I bring this up because Horowitz, like far too many journalists, is just this naive and credulous when relating these evangelicals' bizarre theories about the End of the World. For example:
Many Jews believed that what the Christians really wanted was to convert them. Or to persuade all of them to move to Israel as part of some devious plan to hasten the coming of the end of days as laid out in the New Testament.
Or, even worse:
Evangelicals believe in the end of days as much as they believe in everything else in the Bible. Tim LaHaye and Jerry B. Jenkins have written a collection of novels called the “Left Behind” series that use the Bible’s apocalyptic events as their core.
At one point Horowitz even uses the word "biblical" as a synonym for "Manichaen":
George W. Bush … is a born-again, Scripture-loving Christian who sees the world in stark, almost biblical, terms (“You’re either with us or you’re with the terrorists”).
On what basis is Horowitz deciding that this "stark," dualistic view is "almost biblical"?
The problem with all of this is that Jerry Falwell spouts his theories of "the end of days as laid out in the New Testament" and Horowitz simply passes this on, uncritically, as the literal gospel truth. He accepts — without a hint of skepticism — that LaHaye's sensational brand of 19th-century Darbyism is "in the Bible" just because LaHaye claims it is.
Really? Ironsides' charts and Hal Lindsey's apocryphal checklists are in the Bible? Where? To put it in good evangelical language — show me chapter and verse. (Perhaps it's in the same chapter as the verse that says "Thou shalt not drink Yuengling Lager, for verily it is a frothy and refreshing abomination unto the Lord.")
The only Bible where you'll find LaHaye's weird apocalyptic fantasies is a Scofield Reference — and that's only in the convoluted and arbitrary footnotes below the text. Nowhere is this vision "laid out in the New Testament." It is the bastard child of "premillennial dispensationalism" — a tortured and torturous hermeneutic that carves up Scripture like a veg-o-matic and functions as a kind of American evangelical cabala.

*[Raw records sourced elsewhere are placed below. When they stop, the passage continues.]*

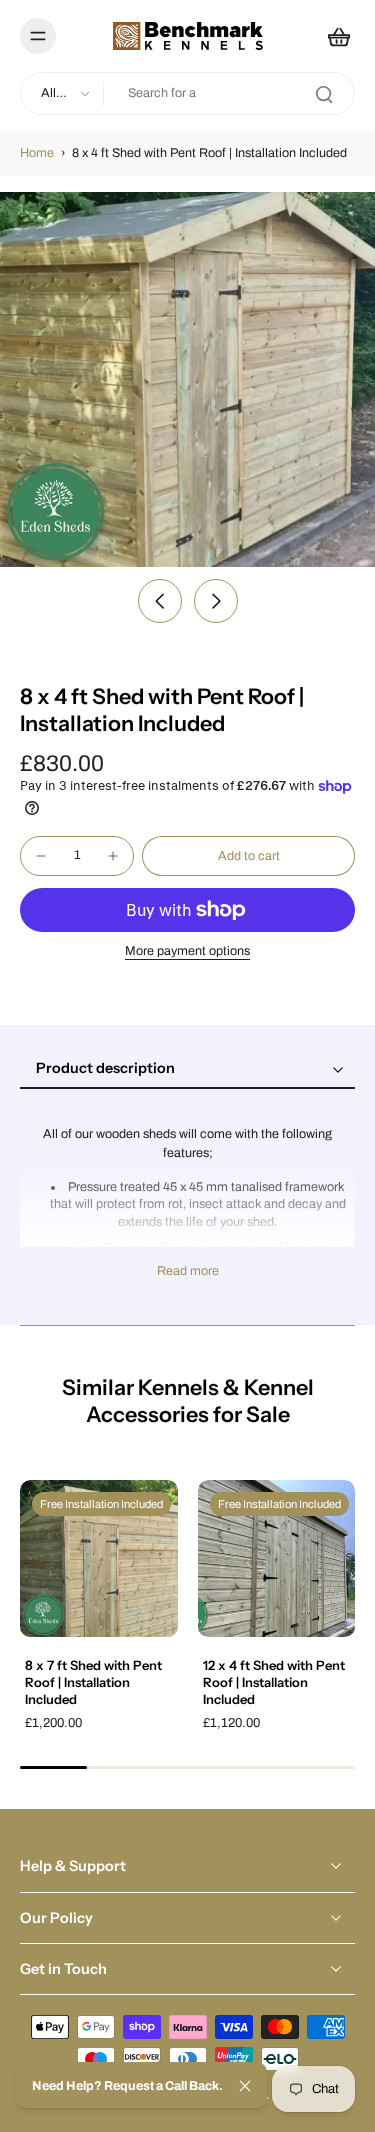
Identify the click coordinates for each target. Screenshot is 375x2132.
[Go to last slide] (160, 601)
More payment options (187, 951)
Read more (188, 1271)
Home (37, 153)
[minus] (41, 856)
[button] (248, 856)
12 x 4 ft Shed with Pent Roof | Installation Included (274, 1681)
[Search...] (324, 94)
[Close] (245, 2086)
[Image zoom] (187, 379)
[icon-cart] (333, 36)
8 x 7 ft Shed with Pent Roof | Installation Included (93, 1681)
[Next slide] (216, 601)
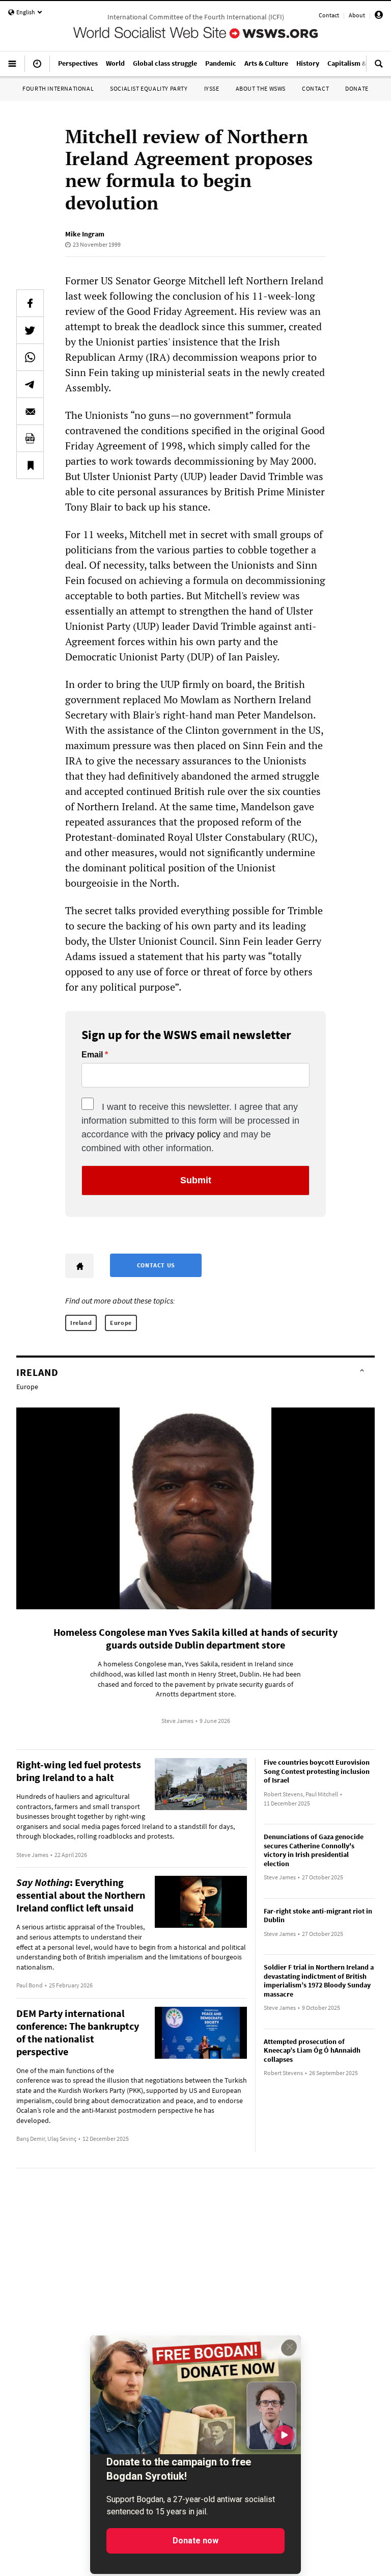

"Secrets of Bible prophecy revealed" read the advertisements for the thousands of "prophecy seminars" promoting this nonsense every week across the country. "Secrets … revealed" — can you get any more gnostic than that?
We often refer to evangelical Christians as "conservative" — which accurately reflects their cultural and political views. But there is nothing "conservative" about the obsession with prophecy theories that has twisted so much of the American church.
It would be nice if journalists stopped pretending these people speak for all Christians everywhere.